Organisers of TCL 2010, the International Textiles Coating and Laminating conference to be held in Cannes, France, on 4-5 November 2010, have announced a keynote speech entitled ‘Breakthrough Coating Technologies for Advanced Textiles’. Prof. Marc Van Parys, Head of Textile Department and Research Lab TO2C, at the University College Ghent, Belgium, will present a discussion on process and product innovations and how they will affect the coating and laminating industry

5th May 2010

Innovation in Textiles
 |  Cannes

Sports/​Outdoor, Protective, Medical/Hygiene, Transport/​Aerospace, Clothing/​Footwear, Interiors, Construction, Civil Engineering, Industrial

Organisers of TCL 2010, the International Textiles Coating and Laminating conference to be held in Cannes, France, on 4-5 November 2010, have announced a keynote speech entitled ‘Breakthrough Coating Technologies for Advanced Textiles’. Prof. Marc Van Parys, Head of Textile Department and Research Lab TO2C, at the University College Ghent, Belgium, will present a discussion on process and product innovations and how they will affect the coating and laminating industry.
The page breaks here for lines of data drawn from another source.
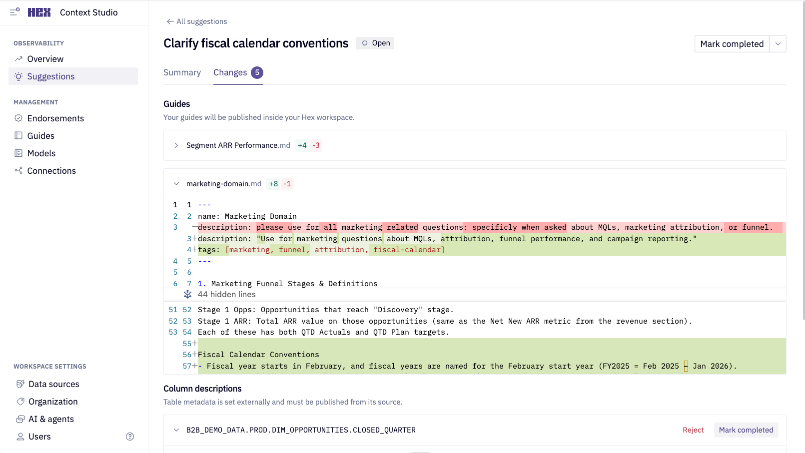Reject the CLOSED_QUARTER column change
This screenshot has height=453, width=805.
coord(693,430)
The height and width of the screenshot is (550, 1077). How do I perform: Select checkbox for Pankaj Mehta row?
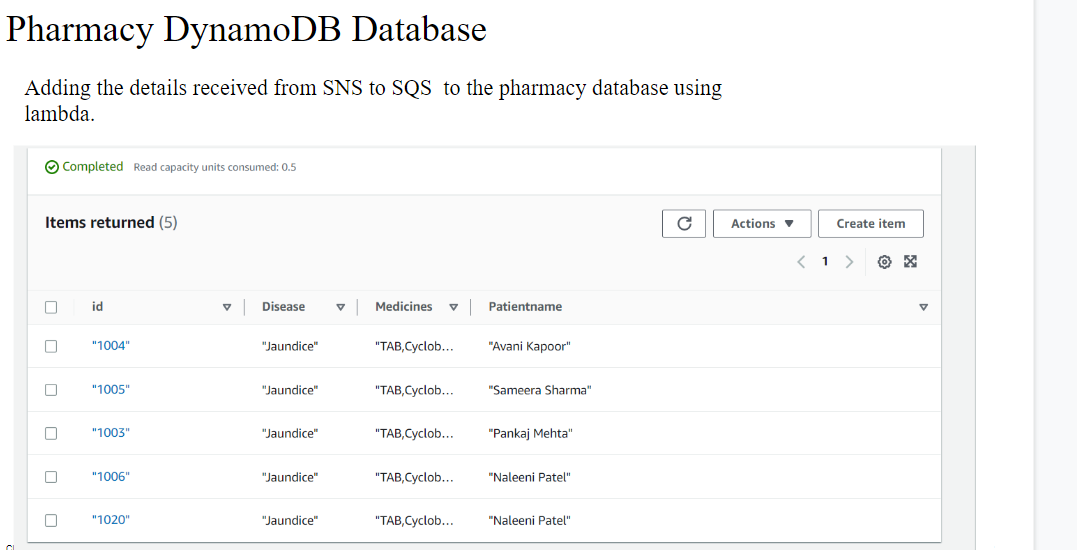(x=51, y=433)
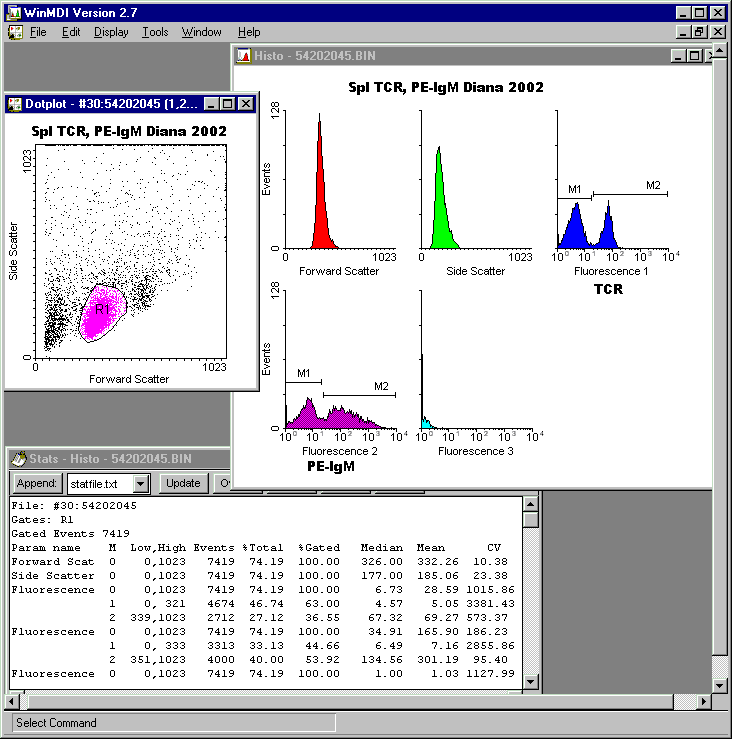Open the document control icon beside File menu

coord(15,32)
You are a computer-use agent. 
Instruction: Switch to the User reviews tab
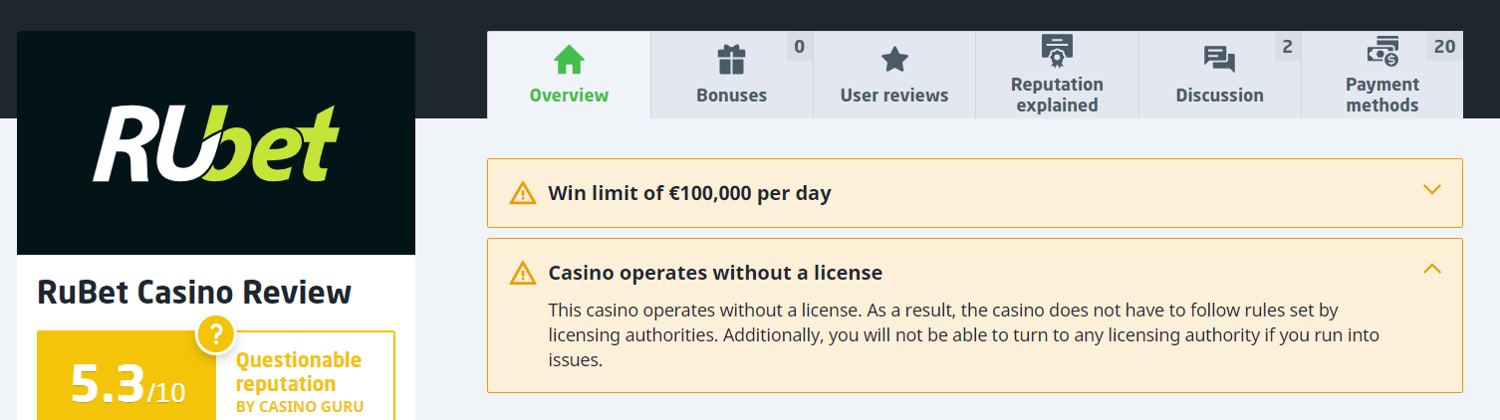[x=894, y=96]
The talk will encompass such technologies as UV-coating, plasma coating, magnetron sputtering (nanocoating of inorganic coatings such as metallics), and digital coating. Product innovations will include adaptive polymers, nanotechnologies and chromic sensors, among others: areas important to the growth of the coating and laminating industry.

 Early-bird registration now open

At the same time it has been announced that registration is now open at the money-saving early-bird rate. To register at the reduced rate simply visit www.intnews.com/TCL2010 .
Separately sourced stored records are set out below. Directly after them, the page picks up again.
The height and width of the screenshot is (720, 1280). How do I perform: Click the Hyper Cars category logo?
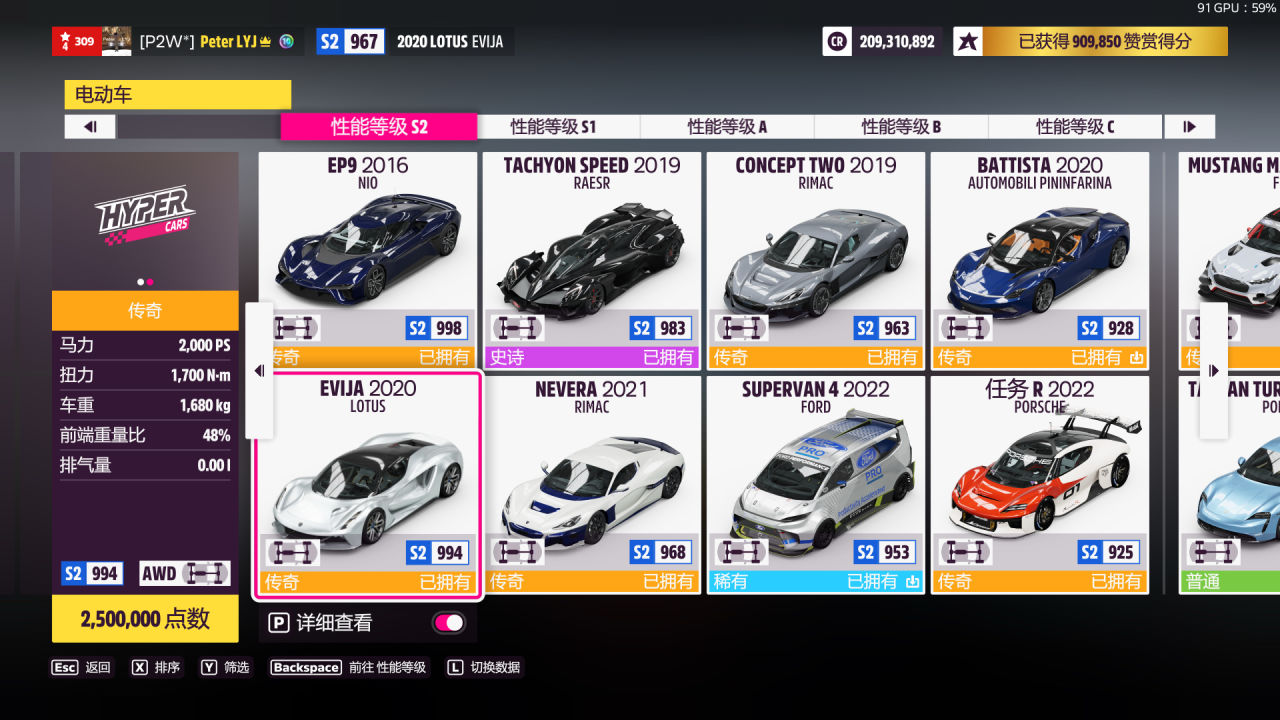pos(145,217)
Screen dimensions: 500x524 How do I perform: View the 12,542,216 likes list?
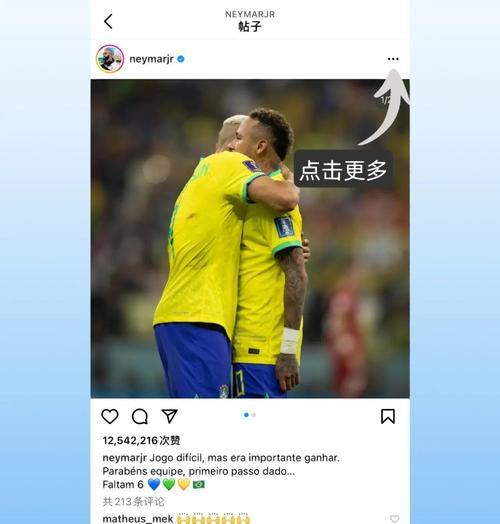[141, 440]
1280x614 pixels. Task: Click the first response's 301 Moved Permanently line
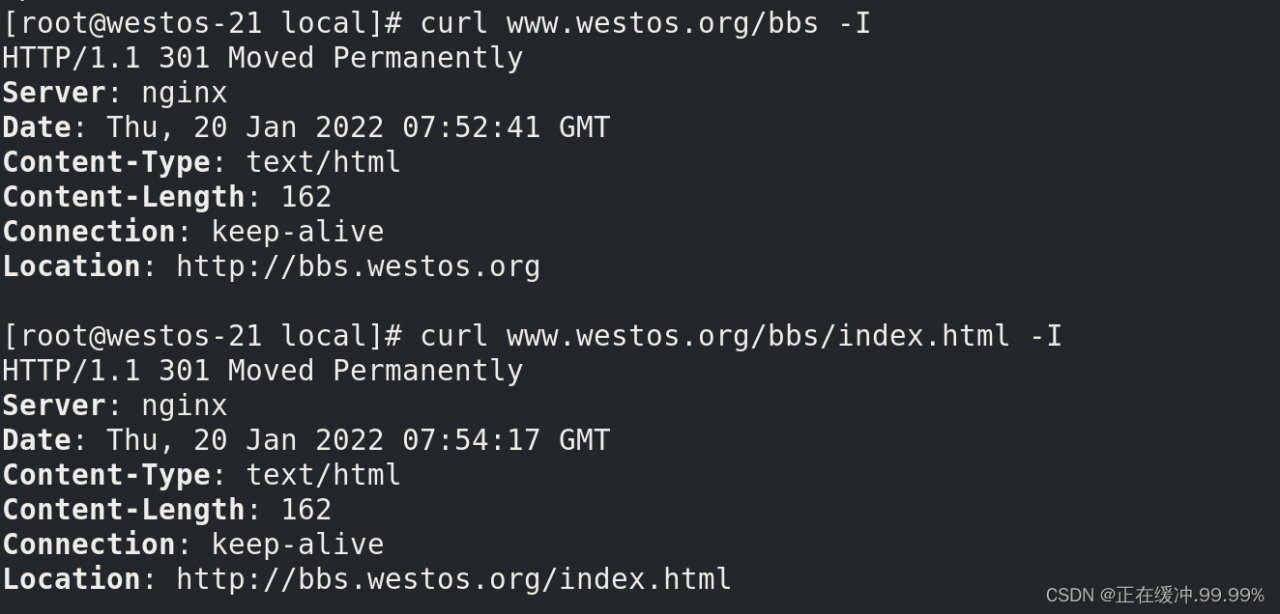coord(262,58)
 Other presentations already confirmed include:

Accepting the Challenge of Textile-based High Tech Products: Designing for Function

Melinda E. Wales, PhD, Reactive Surfaces, Ltd., Austin, Texas USA

 Biologically-derived additives offer a new, “green” approach for functionalizing textiles.  Natural biomaterials, such as enzymes or peptides, represent the next generation of additives that offer novel functional possibilities which are non-persistent, non-toxic, renewable, and can be bioengineered for optimization. 

 Innovative Finishing And Dyeing Technologies For Coating - Cost effective processes saving water, energy and waste

I.A. Juergen Hanel, Sales Executive, Coatema Coating Machinery GmbH, Dormagen, Germany

A look at new techniques and technology in coating that provide greater efficiencies, improved cost, and are better for the environment.
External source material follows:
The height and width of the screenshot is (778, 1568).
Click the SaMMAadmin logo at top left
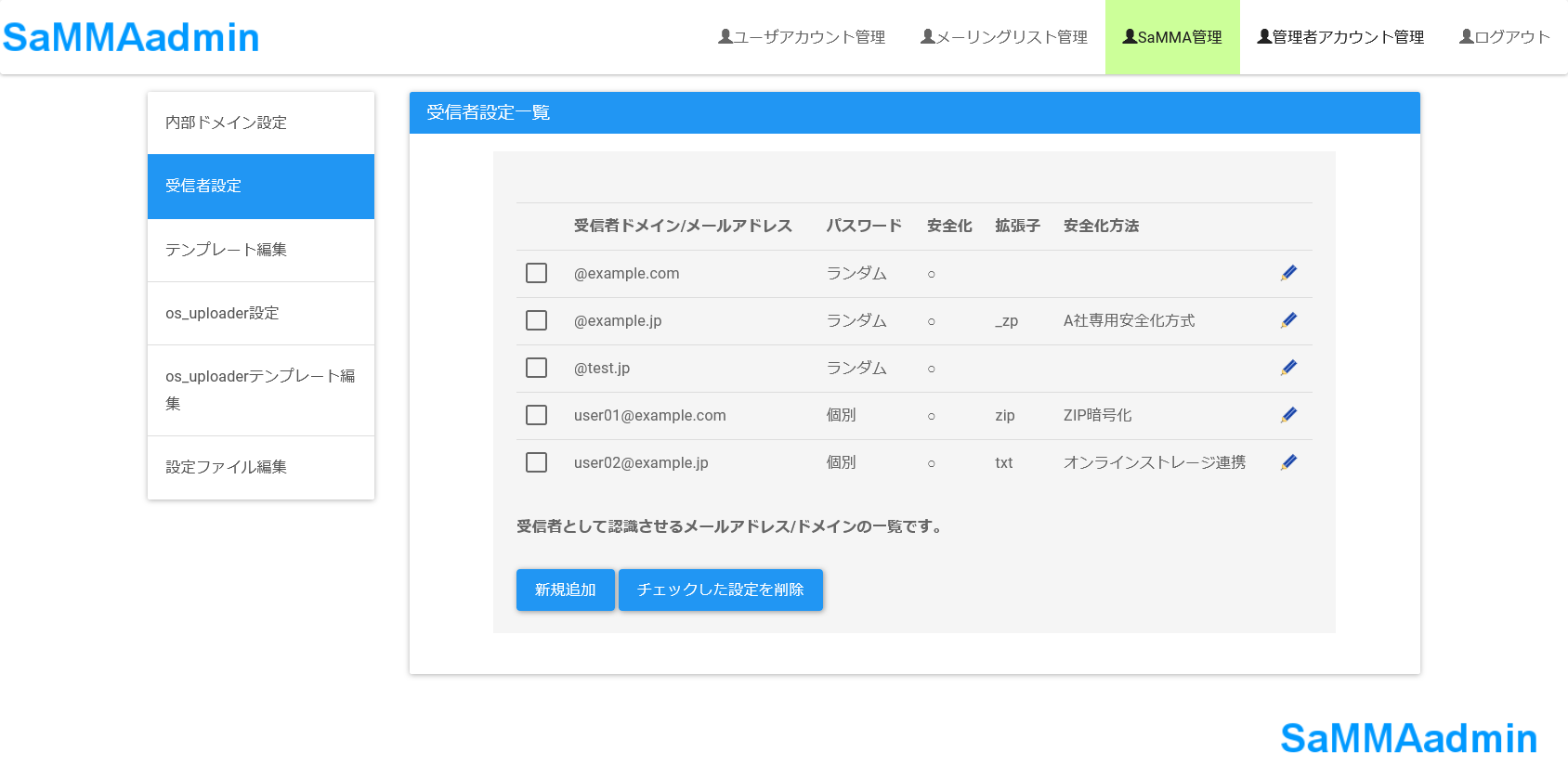(131, 37)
 Nano-Coating for Improved Textile Performance

Dr. Delwyn Evans, P2i Ltd., Oxfordshire, United Kingdom

A novel technology can readily apply functional nano-coatings onto the surface of a wide variety of items made from a diverse range of materials. This presentation demonstrates how nano-coating is being used in industry today, at the desired commercial through-put levels, to deliver value-added products into the market.

 Advanced Textile Coatings Based On Sol-Gel And Plasma Technologies,

Llorenç Bautista Pérez, Leitat, Departament de R&D, Terrassa (Barcelona), Spain

A presentation on the research and development of new multifunctional textile products based on environmentally friendly emergent technologies.

 Plasma technology has been applied to different textiles by surface activation, plasma pretreatments, superficial grafting induced by plasma, plasma enhanced chemical vapor deposition (PECVD) and plasma fixation methods. Sol-gel technology has been applied to textiles by the deposition of xerogel films based on: silicon dioxide or titanium dioxide, sols doped with nanomaterials or functional molecules, functionalization of previously deposited xerogels.

 Prepregging For Composites - An Opportunity for Coaters and Laminators

Francis A Woodruff, Chairman, Web Processing (M/C) Limited, High Peak, England

The production of carbon and other high tech fibre based composites formerly required large, expensive, and environmentally polluting equipment for prepregging, a necessary step of combining the fibres in a matrix of resins prior to curing.  Most new prepregging plants use small, relatively inexpensive, solvent free, low temperature curing, hot melt resins with no environmental pollution and low energy utilization. Success requires having the whole package comprising the right fibres, construction of fabric, the right resin formulations and the right resin to fibre ratios.